Em sua avaliação, há sinalizações positivas na portaria publicada na terça. “Melhora um pouco o jogo porque reduz a quantidade de valor que se tem que colocar em Receita Fixa”, disse. “E há a divisão da tarifa de transporte em duas, com a entrada do gás ficando a cargo do supridor e a saída com a térmica”, complementou.
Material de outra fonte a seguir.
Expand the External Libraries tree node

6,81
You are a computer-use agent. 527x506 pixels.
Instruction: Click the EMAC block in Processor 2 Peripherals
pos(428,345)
Estão marcados para março dois leilões de reserva de capacidade: dia 18, para contratação de termelétricas a gás natural, carvão mineral e hidrelétricas; e o segundo, em 20 de março, para termelétricas a óleo combustível e biodiesel. O ajuste na diretriz da MME estabelece, ainda, que as usinas devem garantir transporte firme de gás natural para ao menos 70% da operação do empreendimento. Antes, o percentual era equivalente a 100%.
Para a vice-presidente de Estratégia, Desenvolvimento de Negócios da Equinor, Claudia Brun, a redução traz alívio, mas há atenção. “Precisamos pensar em soluções para assegurar a recontratação da capacidade e competitividade do leilão”, diz. “A estratégia de colocar projetos termelétricos a gás conectados ao Sistema de Transporte de Gás Natural (STGN) competindo com aqueles que não estão conectados é uma estratégia que não foi a mais acertada para assegurar a recontratação das térmicas”, pontuou.